- [Task description]:
Check each line of the material that follows, and copy those holding the string "agent".

- [Record set]:
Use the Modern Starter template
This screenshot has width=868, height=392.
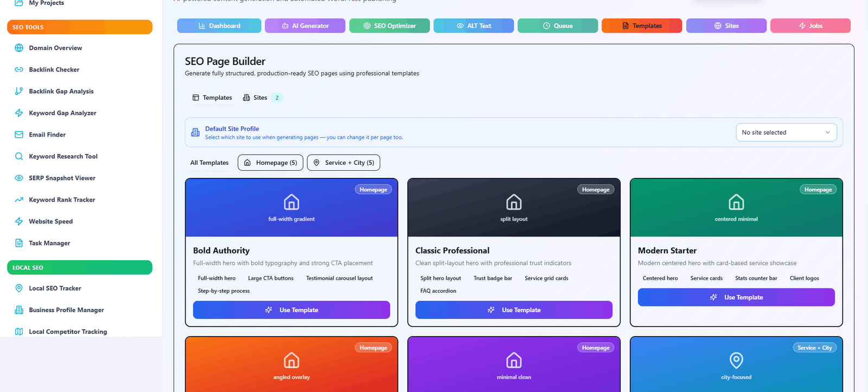[736, 297]
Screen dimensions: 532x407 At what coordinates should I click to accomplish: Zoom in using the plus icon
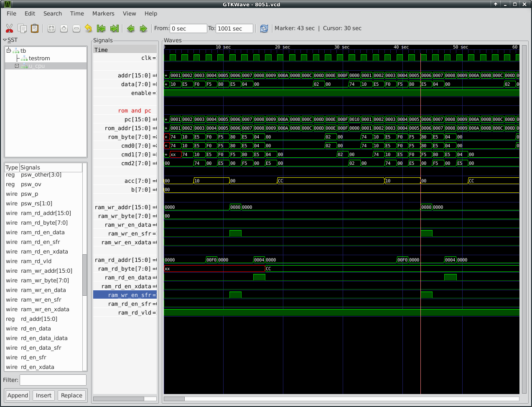[x=64, y=28]
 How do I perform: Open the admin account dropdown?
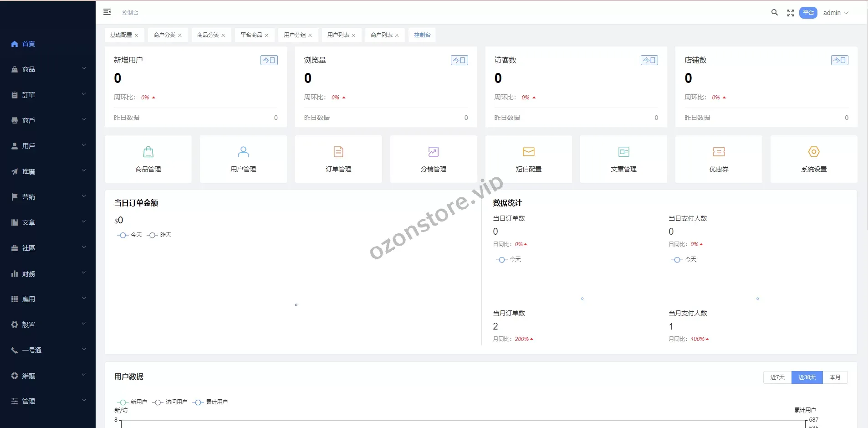(836, 13)
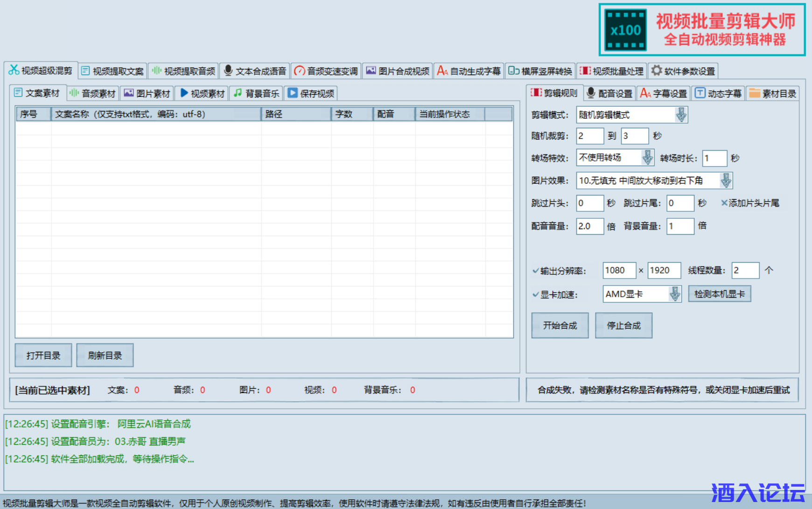The image size is (812, 509).
Task: Open the 视频提取文案 tab icon
Action: pos(85,71)
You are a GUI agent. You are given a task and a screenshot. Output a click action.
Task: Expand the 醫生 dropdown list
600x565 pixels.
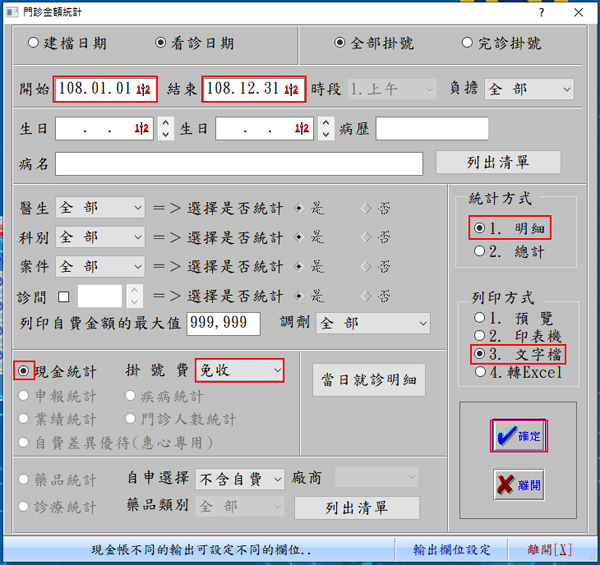[x=100, y=208]
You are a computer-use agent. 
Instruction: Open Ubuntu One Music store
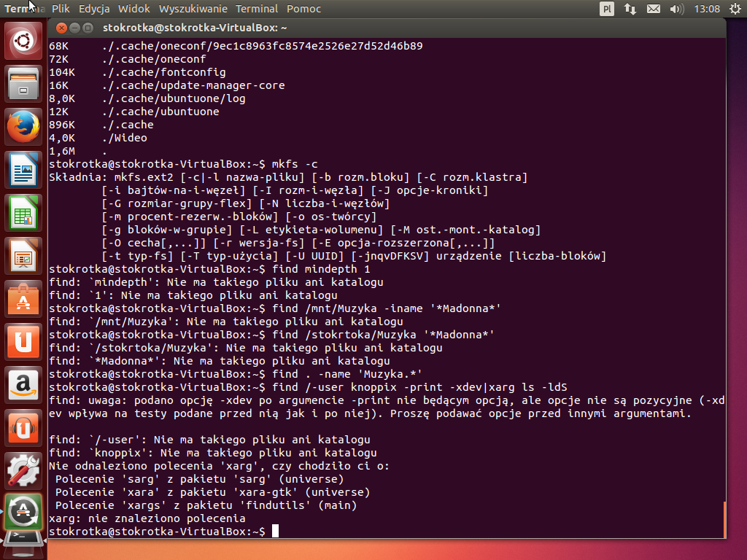[24, 428]
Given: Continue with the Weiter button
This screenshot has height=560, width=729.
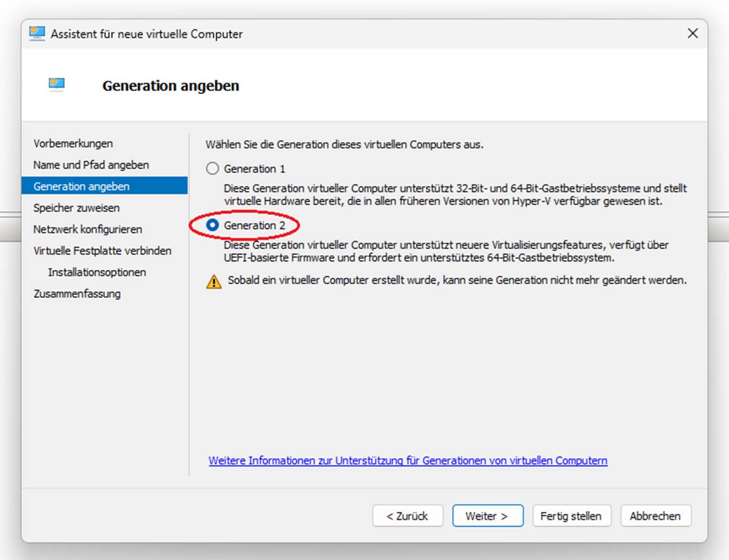Looking at the screenshot, I should [x=487, y=516].
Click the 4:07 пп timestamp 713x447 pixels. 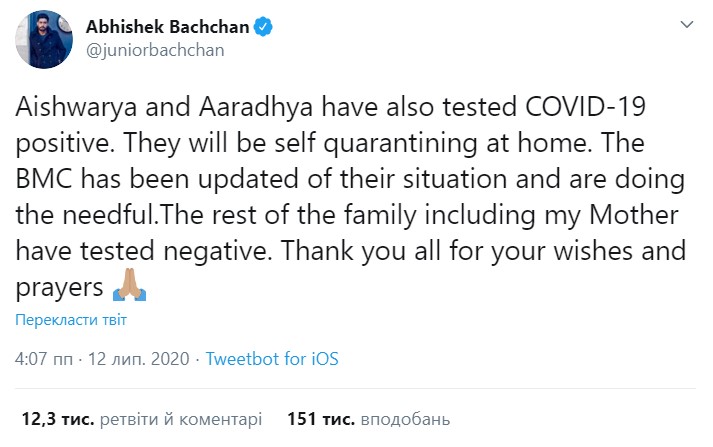(43, 359)
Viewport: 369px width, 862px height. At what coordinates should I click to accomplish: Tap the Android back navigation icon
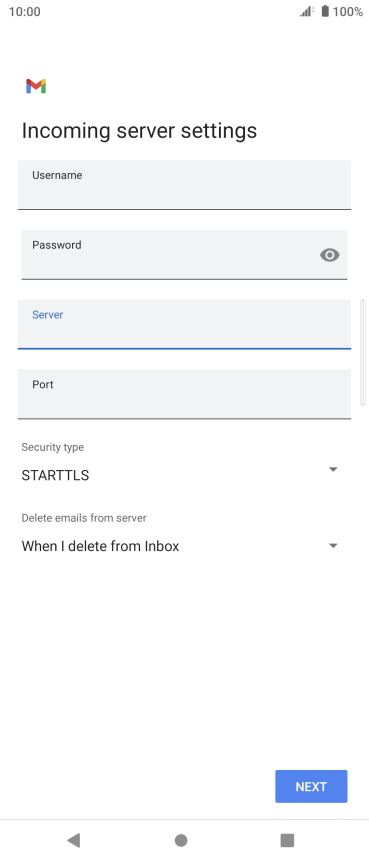[x=74, y=839]
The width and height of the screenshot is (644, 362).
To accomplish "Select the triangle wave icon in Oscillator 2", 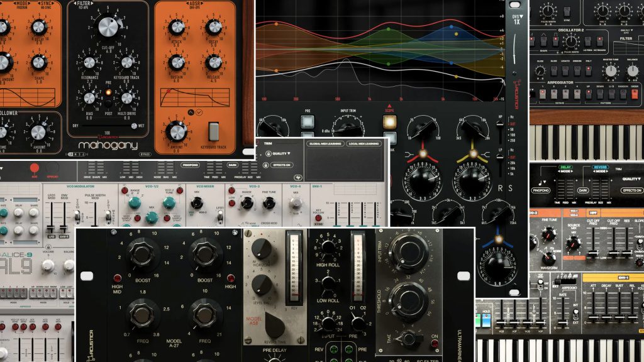I will tap(543, 34).
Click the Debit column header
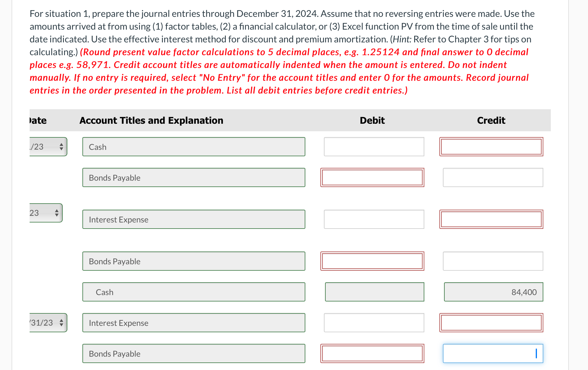Image resolution: width=588 pixels, height=370 pixels. [372, 120]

- [Answer]:
You are a GUI agent. You are given a task and a screenshot. Output a click action.
You are a computer-use agent. 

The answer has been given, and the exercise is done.